Pilots have an enlightening, pre-emptive approach to safety, summed up in a
short phrase: it's better to be on the ground wishing you were in the air than
the other way around. Andy Roberts' approach to driving in the mountains is
very similar. You can never go too slow down a hill, he says. Other wisdom:
don't use your brakes 'til you need them; and make sure they're working before
you start the trip down.
His driving school, Mountain Training Institute (MTI) in Castlegar, B.C., reinforces
that approach to mountain driving with all students, new and experienced alike.
For the new ones, says Roberts, it's a matter of teaching them how to do it.
"But with the experienced drivers, there's a bit of unlearning involved
before we can start teaching the new approach."
For drivers inexperienced in serious mountain driving, the biggest risk is
being caught unprepared, he notes, coming off the top of a hill you weren't
expecting, or starting the descent too fast and in too high a gear. If my inexperience
is any indication, his observations are right on the mark.

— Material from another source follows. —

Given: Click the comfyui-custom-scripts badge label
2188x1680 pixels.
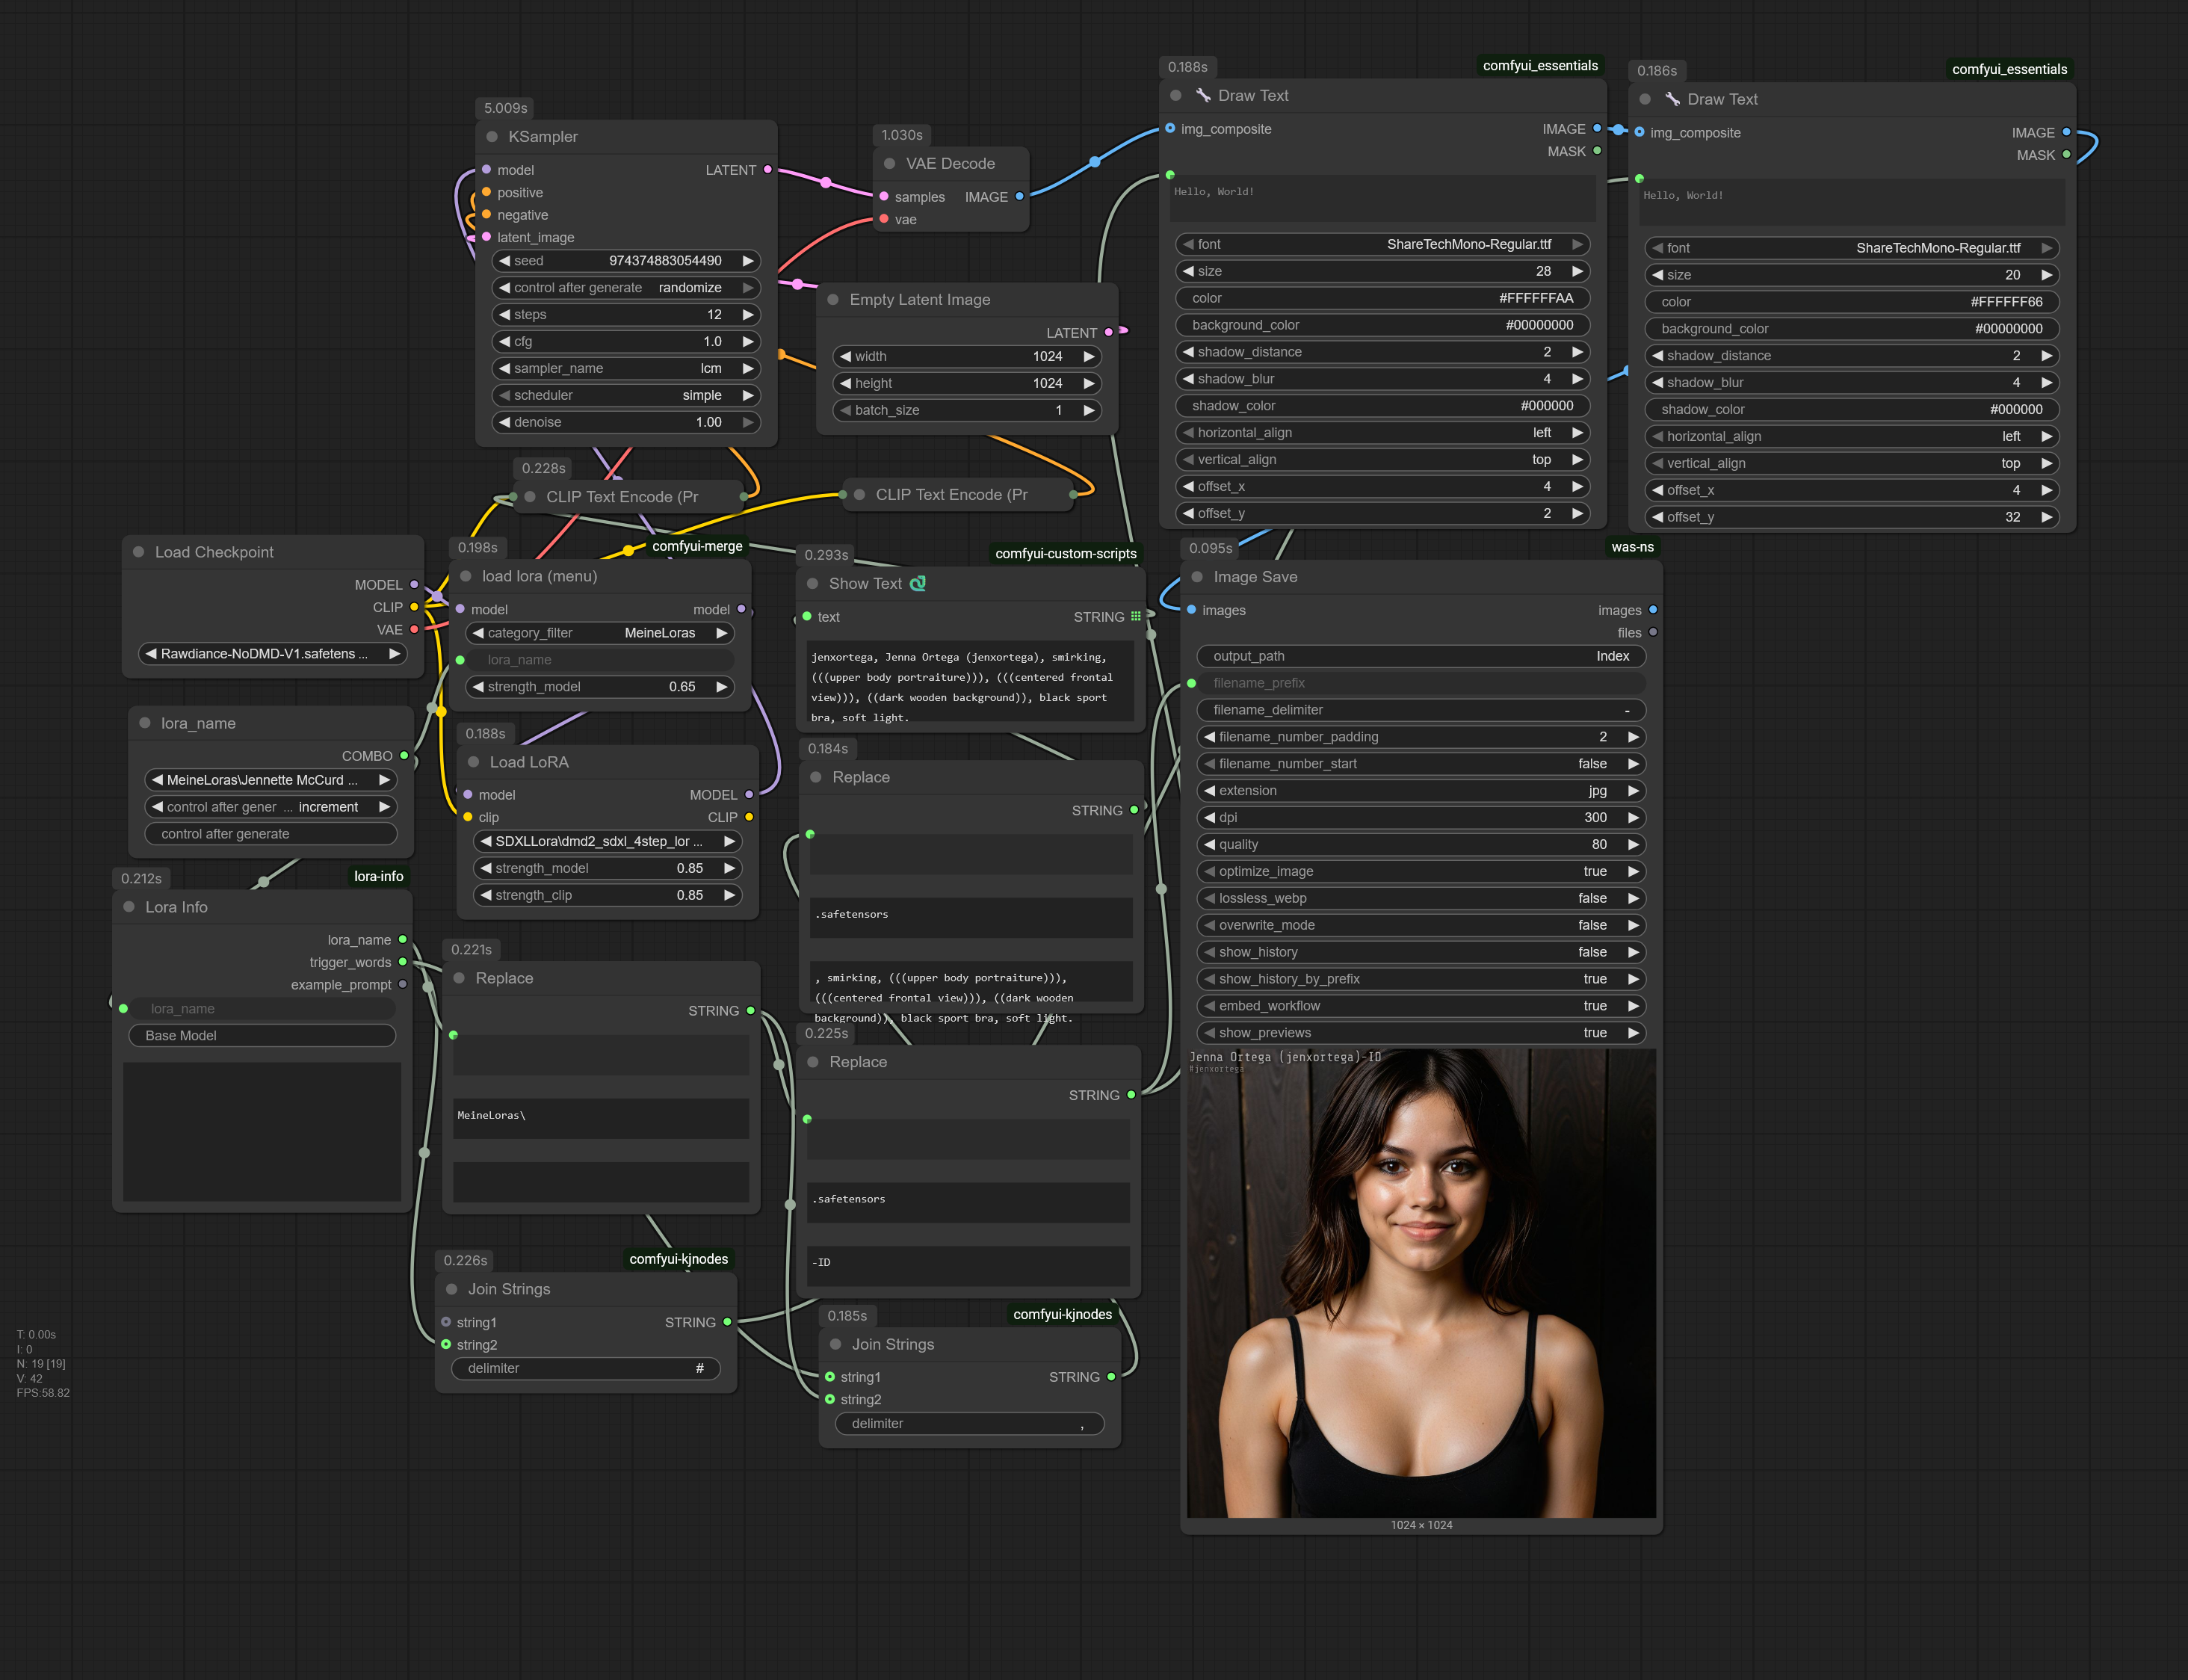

In my 20 years behind the wheel, I've probably made two dozen trips through
the Rockies, and about the same number of trips to the U.S. west coast where
I had to deal with grades like Donner and the Grapevine. I've run most of the
biggies in the east like Fancy Gap in Virginia, and some of the grades around
central and western Pennsylvania.
Pretty tame compared to what the Kootenays have to offer. Highway 3 from Hope
to Castlegar is, to say the least, an interesting piece of road. Fun and challenging,
but it can be a killer, as the piles of debris that lay at the bottom of some
of the turns will attest. As Pat Peters, one of Roberts' instructors, says,
"Some of the wreckage is just too far down to bother pulling back up again."
That's not to suggest the only grades worth worrying about are in B.C., nor
is an understanding of mountain driving valid only for drivers who live or work
there. The ones who don't see big hills often enough to develop the skills are
the ones who'd profit the most from the training.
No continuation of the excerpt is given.